Nearly 6.7 million people across Somalia face Crisis (IPC Phase 3) or worse acute food insecurity outcomes

Issued: September 12, 2022

Close to 1.8 million children are likely to be acutely malnourished; Famine (IPC Phase 5) is projected in two districts

12 September 2022, Mogadishu – Amid a scale-down in funded humanitarian assistance in late 2022, approximately 6.7 million people across Somalia are expected to face Crisis (IPC Phase 3) or worse acute food insecurity outcomes between October and December 2022. Furthermore, Famine (IPC Phase 5) is projected among agropastoral populations in Baidoa and Burhakaba districts and displaced people in Baidoa town of Bay region in southern Somalia, where malnutrition and mortality levels are already very high. These projections reflect the population still in need of urgent assistance after accounting for already planned food assistance for October to December 2022. Humanitarian needs are extremely high due to the impacts of four consecutive seasons of poor rainfall, an anticipated fifth season of below-average rainfall from October to December, and exceptionally high food prices, exacerbated by concurrent conflict/insecurity and disease outbreaks (primarily acute watery diarrhea/cholera and measles). Moreover, the nutrition situation has deteriorated across most of the country. Acute malnutrition case admissions among children under age five have continued to rise sharply. Based on the results of 29 integrated food security, nutrition and mortality surveys conducted by the Food Security and Nutrition Analysis Unit (FSNAU) and partners in May, June and July 2022 and the subsequent IPC acute malnutrition analysis conducted in August, the total estimated acute malnutrition burden for Somalia from August 2022 to July 2023 is approximately 1.8 million children. This figure represents 54.5 percent of the total population of children in Somalia and includes 513,550 children who are likely to be severely malnourished. While projections were not produced for 2023, persistent drought is expected to worsen the level of humanitarian needs during the January to March 2023 dry Jilaal season across most of Somalia.

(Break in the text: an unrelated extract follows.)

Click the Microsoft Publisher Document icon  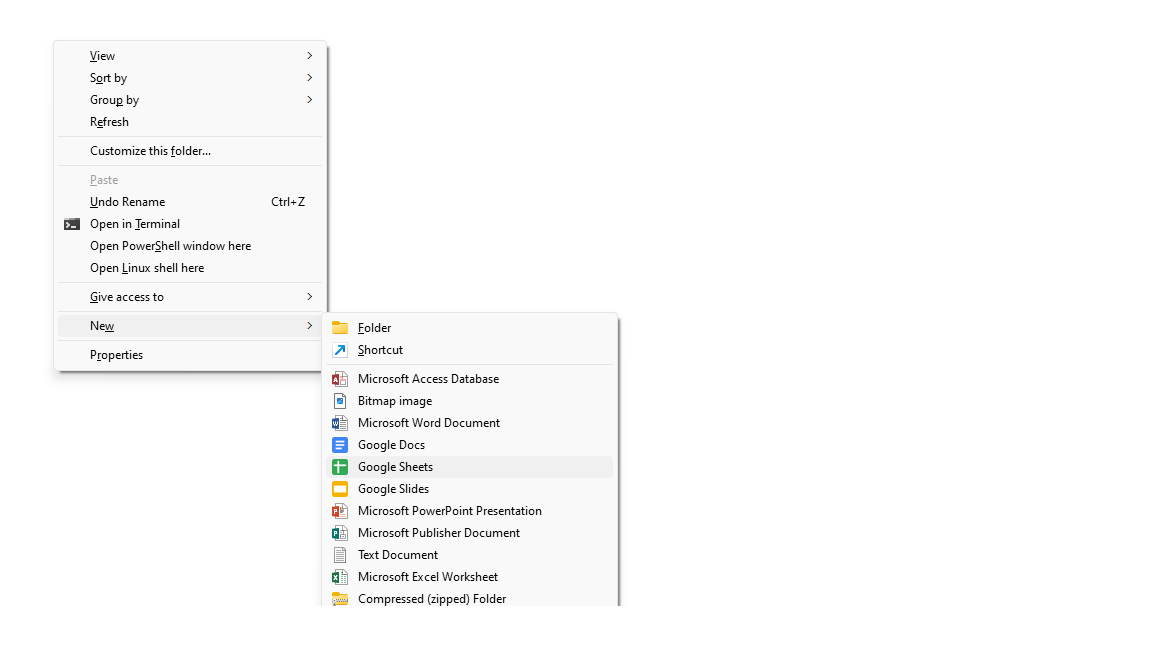tap(340, 532)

In addition to the Famine (IPC Phase 5) projection in two districts of Bay Region, several areas in central and southern Somalia have an increased Risk of Famine through at least December 2022 if (1) the 2022 Deyr season rainfall turns out to be poorer than currently predicted, leading to more crop and livestock production failures and (2) humanitarian assistance does not reach the country’s most vulnerable populations. The areas and population groups facing an increased Risk of Famine are Hawd Pastoral of Central and Hiiraan; Addun Pastoral of Northeast and Central; Coastal Deeh Pastoral of Central; Sorghum High Potential Agropastoral of Middle Shabelle; and IDP settlements in Mogadishu, Garowe, Galkacyo, and Dollow. Emergency (IPC Phase 4) levels of acute malnutrition and rising mortality levels are already occurring in these areas.

The ongoing delivery of humanitarian food assistance is currently mitigating the size of the acutely food insecure population and has likely prevented the worsening of food security and nutrition outcomes in many areas, but levels of acute food insecurity across Somalia remain high and will further deteriorate if food assistance is not scaled up and sustained. Between June and September 2022, an estimated 4.3 million people (or 26% of the total population) are still experiencing Crisis or worse (IPC Phase 3 or higher) outcomes, including 121,000 people estimated to be in Catastrophe (IPC Phase 5), meaning they have not received sufficient food assistance to prevent food consumption gaps. Current levels of food assistance delivery have increased compared to earlier in the year, reaching an average of 3.1 million people per month between April and June 2022 and 4.5 million people per month between July and September 2022. However, based on currently available funding levels, humanitarian food assistance delivery is expected to reduce by half in November and December 2022. If humanitarian food assistance is not scaled up and sustained, then acute food insecurity and malnutrition are expected to deteriorate further and faster between October and December 2022, with approximately 6.7 million people (or 41% of the total population) expected to face Crisis (IPC Phase 3) or worse outcomes, including 2.2 million people that will likely be in Emergency (IPC Phase 4) and at least 300,560 people that will likely be in Catastrophe (IPC Phase 5).